MATERIAL PROVIDED —
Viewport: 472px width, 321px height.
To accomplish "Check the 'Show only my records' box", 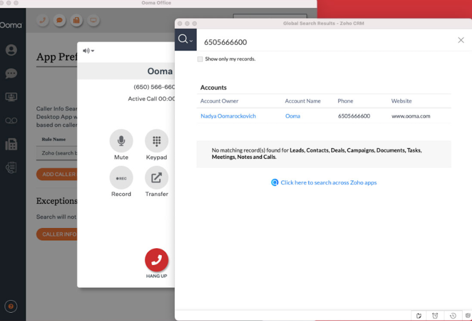I will [200, 59].
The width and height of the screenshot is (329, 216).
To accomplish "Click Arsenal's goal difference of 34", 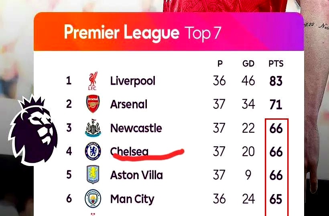I will point(248,104).
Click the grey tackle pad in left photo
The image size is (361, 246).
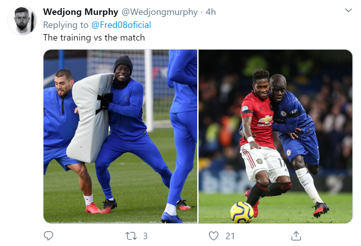90,118
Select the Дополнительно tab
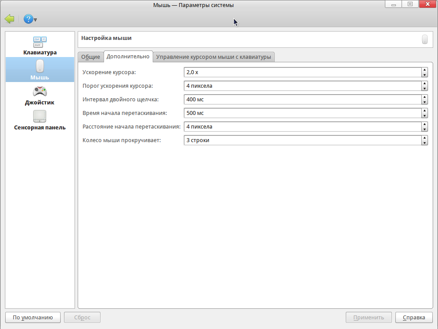 point(128,56)
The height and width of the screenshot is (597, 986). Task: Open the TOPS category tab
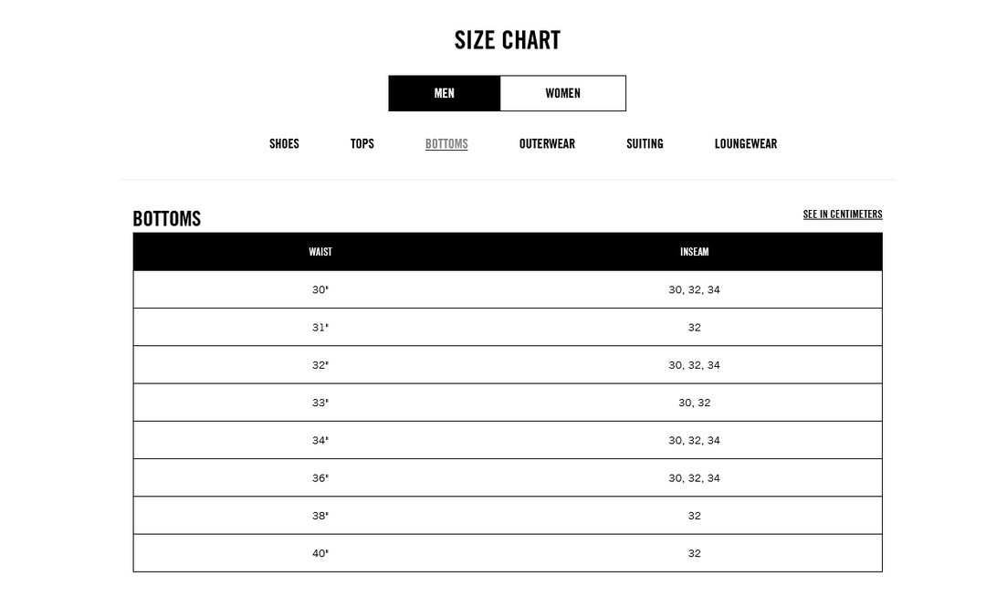pos(362,144)
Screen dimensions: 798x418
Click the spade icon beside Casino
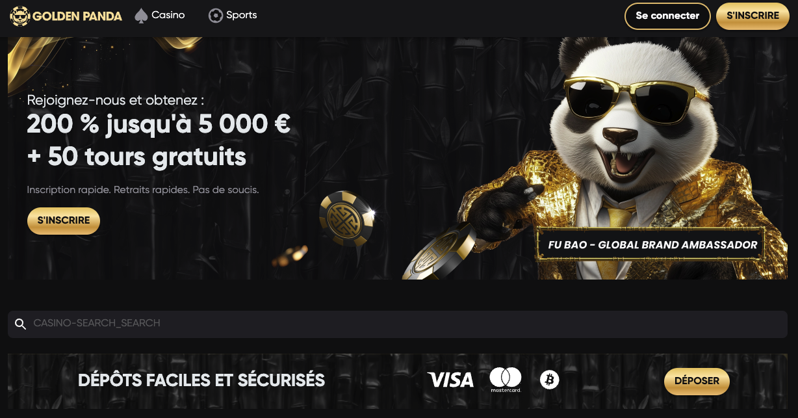coord(141,16)
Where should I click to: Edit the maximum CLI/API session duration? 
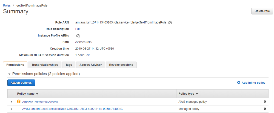tap(87, 55)
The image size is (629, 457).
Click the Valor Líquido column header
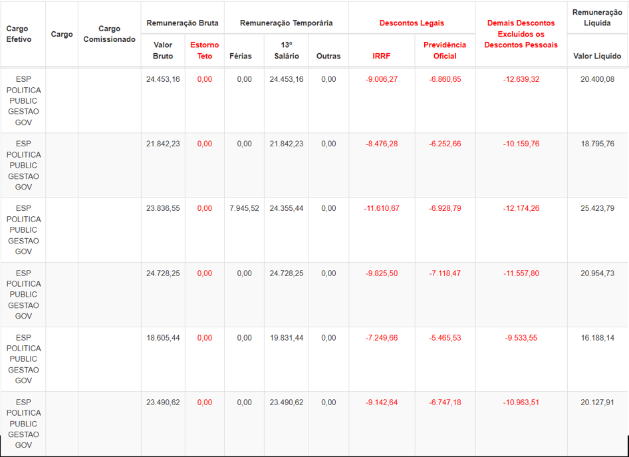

DESCRIPTION OF THE TASK — What you write must match, line for line, the records from the line containing "Screen dimensions: 798x418" through the last line, with every picture left out.

TASK RESULT —
Screen dimensions: 798x418
Click the spade icon beside Casino
coord(141,16)
Where should I click to: Edit the maximum CLI/API session duration? 
tap(87, 55)
The image size is (629, 457).
Click the Valor Líquido column header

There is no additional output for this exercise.